A la mesa se sumaron nuestros amigos moneros, con quienes colaboramos en la legendaria revista La Locha. Fue la publicación donde tú y yo escribimos de  temas que no tenían nada que ver con narco y esas cosas.

Bato, cómo nos reíamos, como echamos carrilla machín y cómo disfrutamos esos momentos. Neta, en mi vida nunca me he reído tanto como en esas platicas que se prolongaban en ocasiones en otros lados.

Una de las primeras ocasiones en que nos encontramos en la Feria Internacional del Libro en Guadalajara, te invité a caminar por los pasillos, mientras apuntaba hacia las cámaras de vigilancia. Te dije que llegaría el día en que esos aparatejos podrán hacer una lectura de los datos básicos con solo enfocar nuestra fisonomía y el iris de los ojos. Como si utilizaran la información que obtiene Hacienda cuando haces el trámite para darte de alta y poder cobrar con recibos de honorarios. Aun me acuerdo que te dije:

“Mira bato, ¿te imaginas cuando lean en esos datos que tú eres de Sinaloa y yo de Guerrero, y que andamos juntos de manera sospechosa por estos pasillos?’. Nos cagamos de la risa.

Todavía tengo presente el verano del 2014, cuando con Gris, tu mujer, tus hijos Tania y Fran, me tomaste la palabra y aceptaste la invitación para visitar la casa de mis padres en mi tierra natal, Taxco de Alarcón, Guerrero. Ese viaje fue inolvidable bato. Ahí están las fotos con los rostros sonrientes de todos nosotros, abrazados, con el fondo de la parroquia barroca de Santa Prisca.

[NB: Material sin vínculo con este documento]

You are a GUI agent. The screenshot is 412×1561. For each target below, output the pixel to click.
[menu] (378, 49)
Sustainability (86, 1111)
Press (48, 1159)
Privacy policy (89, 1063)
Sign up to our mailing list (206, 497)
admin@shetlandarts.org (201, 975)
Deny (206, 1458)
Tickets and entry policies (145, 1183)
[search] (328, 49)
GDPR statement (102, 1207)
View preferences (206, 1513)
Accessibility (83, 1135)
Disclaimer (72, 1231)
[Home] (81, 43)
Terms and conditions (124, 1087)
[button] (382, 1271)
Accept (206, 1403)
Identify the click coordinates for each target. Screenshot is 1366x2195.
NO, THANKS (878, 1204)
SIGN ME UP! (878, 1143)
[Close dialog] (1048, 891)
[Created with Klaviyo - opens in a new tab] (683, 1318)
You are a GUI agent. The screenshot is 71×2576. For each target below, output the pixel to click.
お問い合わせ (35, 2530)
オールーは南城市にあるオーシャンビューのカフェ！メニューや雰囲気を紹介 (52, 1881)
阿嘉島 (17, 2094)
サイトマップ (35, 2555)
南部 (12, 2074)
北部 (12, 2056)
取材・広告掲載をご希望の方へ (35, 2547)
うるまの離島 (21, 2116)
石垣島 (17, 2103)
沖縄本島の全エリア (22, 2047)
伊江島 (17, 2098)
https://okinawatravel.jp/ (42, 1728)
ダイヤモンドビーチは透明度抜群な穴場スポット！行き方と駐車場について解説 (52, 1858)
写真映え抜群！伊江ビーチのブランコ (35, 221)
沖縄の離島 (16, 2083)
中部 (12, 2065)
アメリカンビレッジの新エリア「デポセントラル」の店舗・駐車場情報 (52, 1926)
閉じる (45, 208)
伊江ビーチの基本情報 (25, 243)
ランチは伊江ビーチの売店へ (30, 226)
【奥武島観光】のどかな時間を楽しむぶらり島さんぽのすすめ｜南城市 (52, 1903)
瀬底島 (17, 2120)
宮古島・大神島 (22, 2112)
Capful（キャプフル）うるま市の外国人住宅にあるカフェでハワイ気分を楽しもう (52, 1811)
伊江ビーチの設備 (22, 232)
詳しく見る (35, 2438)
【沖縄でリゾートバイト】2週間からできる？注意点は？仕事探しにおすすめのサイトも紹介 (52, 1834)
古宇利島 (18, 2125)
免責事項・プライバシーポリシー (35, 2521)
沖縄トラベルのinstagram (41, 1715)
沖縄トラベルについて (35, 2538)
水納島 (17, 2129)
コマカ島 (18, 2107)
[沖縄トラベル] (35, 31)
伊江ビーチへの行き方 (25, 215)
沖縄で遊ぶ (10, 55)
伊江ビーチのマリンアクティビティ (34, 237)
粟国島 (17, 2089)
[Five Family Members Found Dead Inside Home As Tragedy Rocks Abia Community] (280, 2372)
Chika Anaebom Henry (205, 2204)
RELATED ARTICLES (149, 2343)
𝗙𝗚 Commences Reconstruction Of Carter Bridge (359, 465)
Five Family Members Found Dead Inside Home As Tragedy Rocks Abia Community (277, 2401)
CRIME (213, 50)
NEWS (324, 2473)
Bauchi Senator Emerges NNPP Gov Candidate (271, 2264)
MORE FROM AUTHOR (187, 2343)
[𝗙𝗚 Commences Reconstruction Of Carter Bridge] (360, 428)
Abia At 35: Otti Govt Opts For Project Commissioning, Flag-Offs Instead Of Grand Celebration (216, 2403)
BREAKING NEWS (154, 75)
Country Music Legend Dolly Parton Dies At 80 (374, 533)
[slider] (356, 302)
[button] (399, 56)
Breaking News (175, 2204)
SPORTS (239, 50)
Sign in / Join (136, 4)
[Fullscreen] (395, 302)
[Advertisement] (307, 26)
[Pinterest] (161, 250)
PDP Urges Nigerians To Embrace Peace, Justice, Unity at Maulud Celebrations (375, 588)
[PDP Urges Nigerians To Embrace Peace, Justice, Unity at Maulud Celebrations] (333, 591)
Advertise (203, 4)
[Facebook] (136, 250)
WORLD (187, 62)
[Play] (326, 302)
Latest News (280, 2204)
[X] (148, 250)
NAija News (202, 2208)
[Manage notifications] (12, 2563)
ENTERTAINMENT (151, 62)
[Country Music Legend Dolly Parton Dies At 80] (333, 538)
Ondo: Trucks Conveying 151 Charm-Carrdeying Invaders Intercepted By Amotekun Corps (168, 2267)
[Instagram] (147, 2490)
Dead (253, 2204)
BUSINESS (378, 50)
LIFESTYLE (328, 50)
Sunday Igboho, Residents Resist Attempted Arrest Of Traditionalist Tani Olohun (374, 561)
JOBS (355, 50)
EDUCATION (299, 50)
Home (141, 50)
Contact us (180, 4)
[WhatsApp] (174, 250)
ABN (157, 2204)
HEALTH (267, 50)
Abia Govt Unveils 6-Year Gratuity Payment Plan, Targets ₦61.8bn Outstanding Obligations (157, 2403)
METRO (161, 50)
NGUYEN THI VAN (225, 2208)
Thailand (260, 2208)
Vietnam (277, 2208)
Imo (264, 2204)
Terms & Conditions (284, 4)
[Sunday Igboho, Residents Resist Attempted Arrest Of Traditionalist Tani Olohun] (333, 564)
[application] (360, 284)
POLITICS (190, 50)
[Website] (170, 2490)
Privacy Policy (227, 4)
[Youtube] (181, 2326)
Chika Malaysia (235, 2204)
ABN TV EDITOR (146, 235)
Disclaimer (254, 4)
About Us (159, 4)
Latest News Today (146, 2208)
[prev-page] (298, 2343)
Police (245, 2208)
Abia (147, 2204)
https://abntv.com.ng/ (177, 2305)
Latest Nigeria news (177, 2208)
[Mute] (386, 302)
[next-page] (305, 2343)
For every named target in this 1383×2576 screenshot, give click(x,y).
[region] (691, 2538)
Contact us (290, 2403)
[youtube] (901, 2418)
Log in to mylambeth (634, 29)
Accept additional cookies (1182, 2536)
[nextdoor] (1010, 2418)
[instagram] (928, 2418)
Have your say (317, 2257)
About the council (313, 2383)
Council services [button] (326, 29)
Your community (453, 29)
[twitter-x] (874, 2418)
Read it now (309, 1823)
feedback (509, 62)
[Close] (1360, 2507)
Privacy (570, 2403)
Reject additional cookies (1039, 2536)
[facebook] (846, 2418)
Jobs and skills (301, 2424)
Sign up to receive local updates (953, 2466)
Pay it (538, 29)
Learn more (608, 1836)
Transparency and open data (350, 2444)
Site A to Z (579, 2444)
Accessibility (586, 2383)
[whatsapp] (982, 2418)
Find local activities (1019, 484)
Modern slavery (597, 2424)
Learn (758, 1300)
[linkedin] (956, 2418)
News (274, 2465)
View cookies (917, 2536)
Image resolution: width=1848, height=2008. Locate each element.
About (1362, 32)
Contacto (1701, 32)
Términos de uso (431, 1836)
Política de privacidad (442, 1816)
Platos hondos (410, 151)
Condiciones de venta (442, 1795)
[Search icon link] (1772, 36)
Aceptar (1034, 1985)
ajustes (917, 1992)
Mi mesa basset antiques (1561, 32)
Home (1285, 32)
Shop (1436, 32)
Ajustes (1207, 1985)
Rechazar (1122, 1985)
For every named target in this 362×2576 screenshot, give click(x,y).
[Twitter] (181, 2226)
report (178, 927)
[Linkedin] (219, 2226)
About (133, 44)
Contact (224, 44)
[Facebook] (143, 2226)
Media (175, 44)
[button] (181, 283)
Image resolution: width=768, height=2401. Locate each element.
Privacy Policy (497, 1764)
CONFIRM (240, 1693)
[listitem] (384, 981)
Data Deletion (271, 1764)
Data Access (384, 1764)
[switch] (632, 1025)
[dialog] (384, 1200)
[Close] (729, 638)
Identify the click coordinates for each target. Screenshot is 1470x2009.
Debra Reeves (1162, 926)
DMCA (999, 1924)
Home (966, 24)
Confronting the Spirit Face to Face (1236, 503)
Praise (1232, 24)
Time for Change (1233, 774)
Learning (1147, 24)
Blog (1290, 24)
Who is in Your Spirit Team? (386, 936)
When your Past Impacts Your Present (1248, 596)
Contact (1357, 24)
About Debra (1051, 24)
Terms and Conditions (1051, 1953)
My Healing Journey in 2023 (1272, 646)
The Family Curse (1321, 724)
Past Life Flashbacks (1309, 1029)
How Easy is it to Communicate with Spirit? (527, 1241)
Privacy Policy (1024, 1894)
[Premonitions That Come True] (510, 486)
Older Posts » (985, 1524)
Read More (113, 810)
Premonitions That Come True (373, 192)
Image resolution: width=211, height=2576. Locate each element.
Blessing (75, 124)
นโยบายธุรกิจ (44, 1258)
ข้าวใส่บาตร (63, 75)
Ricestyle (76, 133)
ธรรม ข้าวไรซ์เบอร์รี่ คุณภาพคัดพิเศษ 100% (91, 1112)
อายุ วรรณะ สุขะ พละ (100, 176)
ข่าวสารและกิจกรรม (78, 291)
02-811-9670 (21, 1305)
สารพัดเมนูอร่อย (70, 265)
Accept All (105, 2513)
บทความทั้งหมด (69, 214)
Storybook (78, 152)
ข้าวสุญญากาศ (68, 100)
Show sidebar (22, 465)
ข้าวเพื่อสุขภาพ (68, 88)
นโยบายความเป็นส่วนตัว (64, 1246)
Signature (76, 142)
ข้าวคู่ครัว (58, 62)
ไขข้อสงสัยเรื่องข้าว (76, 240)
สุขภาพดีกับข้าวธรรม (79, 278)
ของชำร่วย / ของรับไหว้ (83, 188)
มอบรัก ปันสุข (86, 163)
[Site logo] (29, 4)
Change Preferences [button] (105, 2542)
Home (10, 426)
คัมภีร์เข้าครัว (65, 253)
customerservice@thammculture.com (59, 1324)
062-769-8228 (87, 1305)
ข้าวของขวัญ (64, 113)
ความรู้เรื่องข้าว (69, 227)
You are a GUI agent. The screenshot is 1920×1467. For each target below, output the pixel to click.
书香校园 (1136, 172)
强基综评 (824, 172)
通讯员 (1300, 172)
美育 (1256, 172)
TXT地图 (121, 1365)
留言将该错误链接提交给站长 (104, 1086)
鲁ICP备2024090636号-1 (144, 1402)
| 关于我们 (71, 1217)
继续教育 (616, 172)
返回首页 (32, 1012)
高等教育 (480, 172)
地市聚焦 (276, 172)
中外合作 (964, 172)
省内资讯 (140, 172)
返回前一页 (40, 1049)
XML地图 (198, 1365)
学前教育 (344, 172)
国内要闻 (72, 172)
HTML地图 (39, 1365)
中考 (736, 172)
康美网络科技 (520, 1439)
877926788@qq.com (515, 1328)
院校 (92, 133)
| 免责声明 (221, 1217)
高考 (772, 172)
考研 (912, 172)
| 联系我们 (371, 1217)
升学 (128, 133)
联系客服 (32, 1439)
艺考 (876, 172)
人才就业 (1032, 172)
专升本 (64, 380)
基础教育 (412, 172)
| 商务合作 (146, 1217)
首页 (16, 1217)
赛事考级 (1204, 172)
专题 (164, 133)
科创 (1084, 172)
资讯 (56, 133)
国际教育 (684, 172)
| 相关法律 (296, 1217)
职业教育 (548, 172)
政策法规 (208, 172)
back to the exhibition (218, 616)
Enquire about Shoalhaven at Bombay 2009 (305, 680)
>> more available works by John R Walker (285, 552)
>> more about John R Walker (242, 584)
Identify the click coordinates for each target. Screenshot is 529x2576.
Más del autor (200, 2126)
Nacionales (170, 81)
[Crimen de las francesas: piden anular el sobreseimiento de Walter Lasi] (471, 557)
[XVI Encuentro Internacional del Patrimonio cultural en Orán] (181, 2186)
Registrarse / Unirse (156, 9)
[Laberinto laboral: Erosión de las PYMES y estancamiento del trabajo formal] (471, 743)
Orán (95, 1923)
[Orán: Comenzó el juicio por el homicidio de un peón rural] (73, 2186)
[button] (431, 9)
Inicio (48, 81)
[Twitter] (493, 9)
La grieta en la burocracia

Para ese entonces ya eras una celebridad. Todo mundo te entrevistaba, te buscaban colegas cuando iban a Culiacán para que les dieras un “norte” en el trabajo de campo. Te mostrabas como lo que eras y siempre fuiste: un ser  benigno, de luz, que recibías a todos en camaradería y hacías sentirlos pronto en confianza.
Bato, si supieras todas las muestras de indignación, de rabia, de tristeza y de coraje que ha generado tu abrupta partida. Como suele ocurrir, cuando uno ya no está, vienen los gestos de reconocimiento en la tierra natal. Como dijo Gris en tu velorio, ya no interesan porque en vida siempre te lo negaron. Aunque tuviste el respeto, admiración y cariño de colegas, instituciones y personalidades en diversas partes del país y del mundo, en Sinaloa no fue como te hubiera gustado que fuera.

Javier, el lunes 15 de mayo del 2017 comenzó oficialmente tu leyenda hermano. No te preocupes, mientras yo viva y Dios me dé licencia, seguiré luchando por tus ideales, por lo que buscaste y por lo que peleaste. La mejor manera de nunca olvidarte será velar por Fran, a quien me pedías lo aconsejara. Fuiste testigo que nos hicimos compas desde aquella vez que fuimos los tres junto con nuestro amigo David al estadio Olímpico de Ciudad Universitaria, a ver un partido de futbol de nuestros Pumas de la UNAM contra el odiado América.
Fran y tú fueron recibidos con las trompetas y tambores por el túnel donde solo pasan los miembros de una selecta cofradía universitaria. Así como gritamos ese día desde la grada, lo hago ahora con la rabia que me produce tu inesperada partida: ¡Chinguen a su madre, putos!